Information Technology should be designated a basic skill along with literacy and numeracy, with free computer courses for all, according to a report from the taskforce on e-learning, headed by Steve Morrison. The report looked at how to make post-16 learning easier to access, more flexible and suited to the needs of individuals using new technologies.


- ICT should be designated a basic skill by 2010 along with literacy and numeracy. This change implies access for all to free courses to improve basic IT skills, though it would focus initially on 16-18 year olds in full or part-time study; those in Modern Apprenticeships; the unemployed and people in part-time work.

- The creation of ‘College Online’ - an expansion of Curriculum Online into the post-16 sector. This would give teachers and tutors in the post-16 sector access to a bank of online learning resources to use with their students to help make learning more exciting.

- National Mentoring Programme with 5,000 additional e-learning mentors to support tutors online with a central database at

- Development of an online ‘careers adviser’ - Which Way? To give people easy access to advice on the most suitable learning for them right the way through to job opportunities.

- Improvements in work-based learning. Small businesses should be supported and offered incentives to provide relevant occupational online learning. Investors in People UK should include access to e-learning opportunities as standard as part of its strategy to engage more small businesses.

Estelle Morris said: "Sometimes people can’t access the learning they need because courses simply don’t fit around their daily lives. New technologies open up huge opportunities to give people access to the learning they want in a way that suits their needs. The success of learndirect has shown the potential of online learning. This report looks at how to use new technology in post-16 learning to maximum effect to give people even greater flexibility and choice."

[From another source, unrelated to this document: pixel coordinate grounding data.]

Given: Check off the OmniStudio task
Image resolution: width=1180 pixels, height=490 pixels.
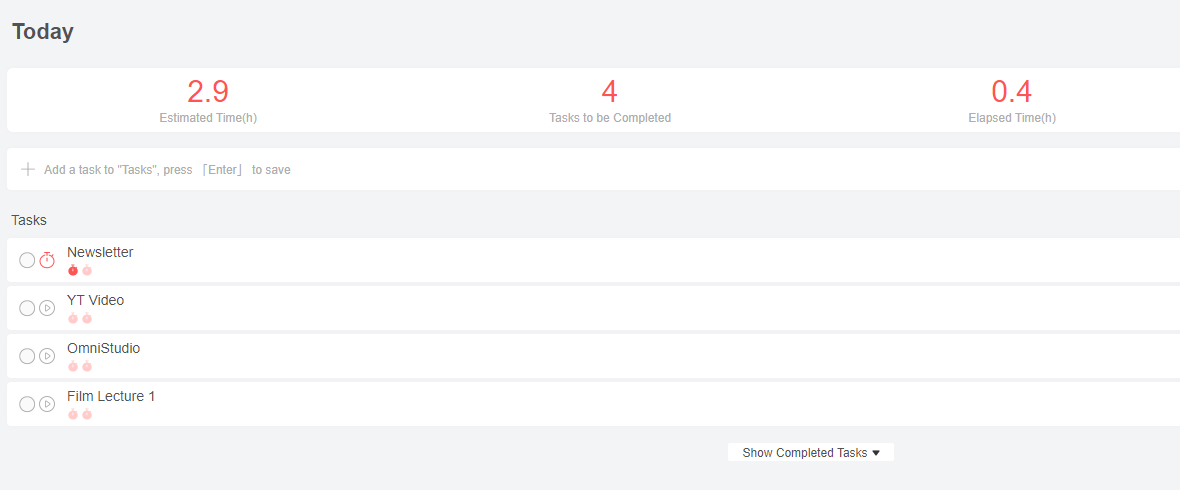Looking at the screenshot, I should (x=27, y=356).

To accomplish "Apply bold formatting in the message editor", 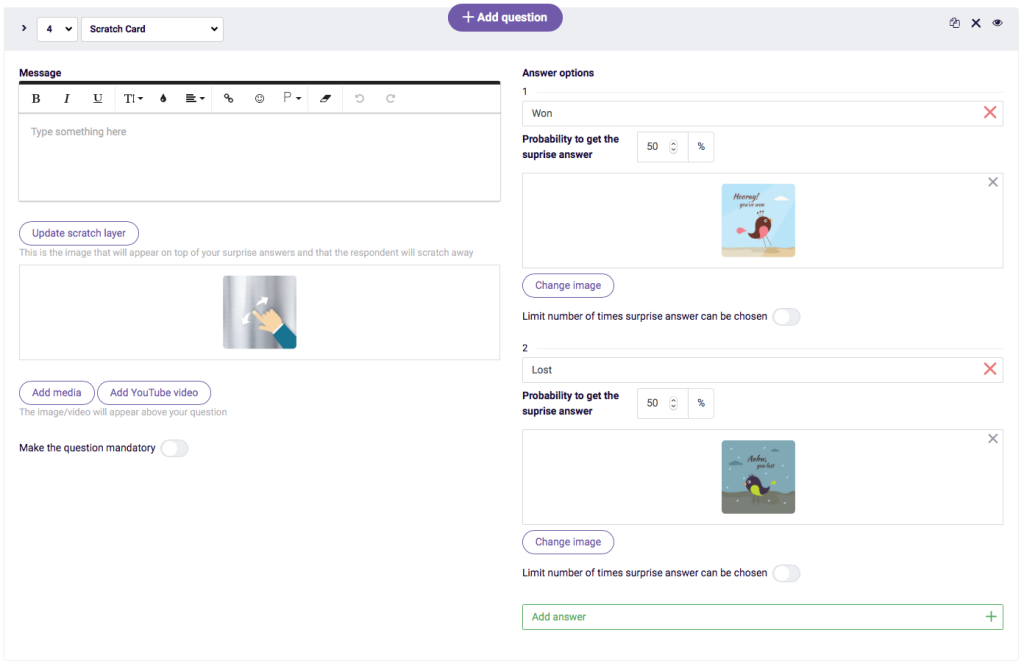I will tap(36, 98).
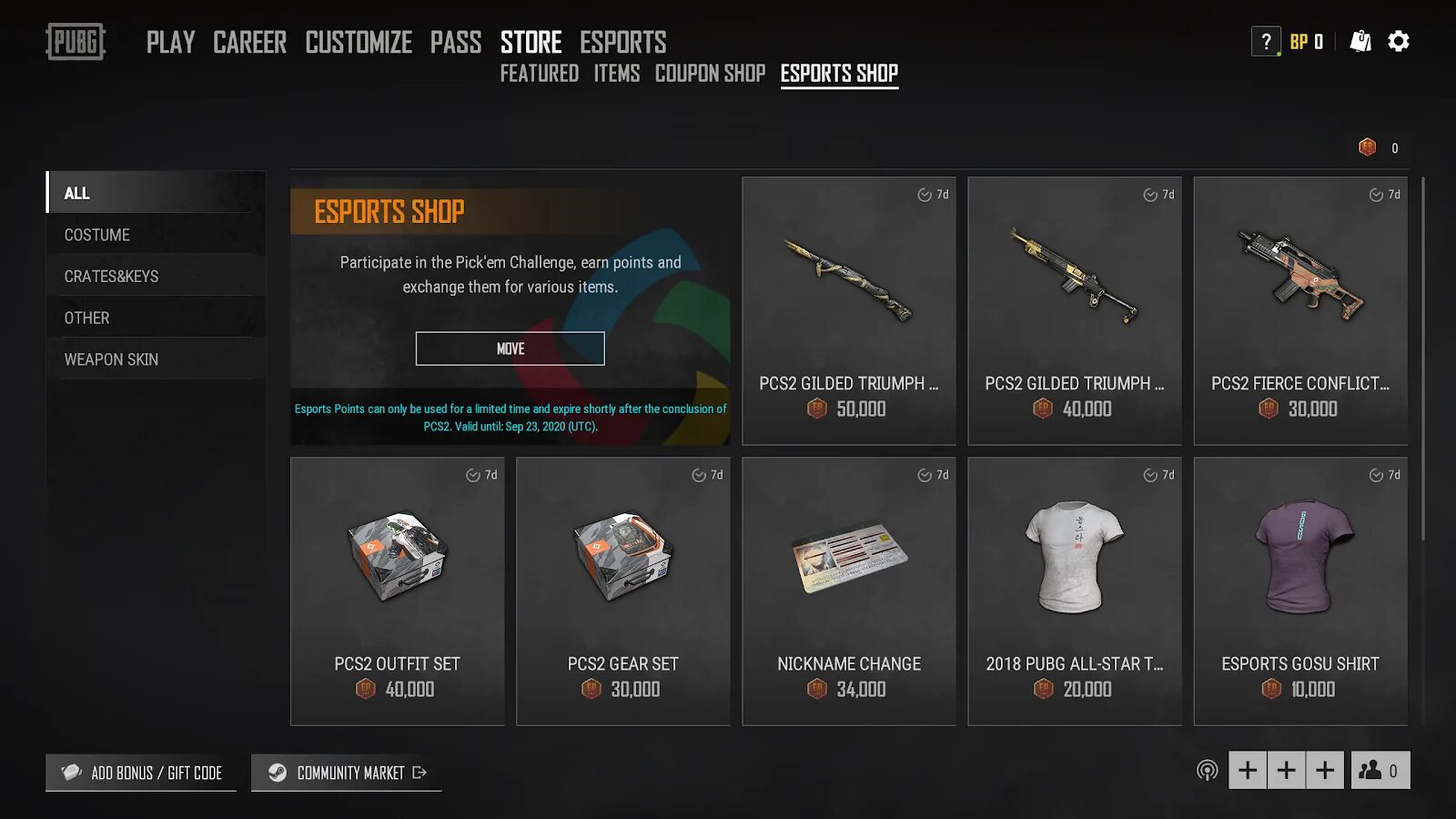Click the store items vertical scrollbar
Image resolution: width=1456 pixels, height=819 pixels.
[x=1423, y=359]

Steve Morrison, Chief Executive of Granada plc and Chair of the Taskforce said: "IT is the gateway to e-learning and the wealth of course materials increasingly available online. So we are also recommending the establishment of College Online. College Online can bring knowledge to the learner wherever they may be. It brings the college to the company, the library and leisure centre or the home. College Online opens up education to everybody."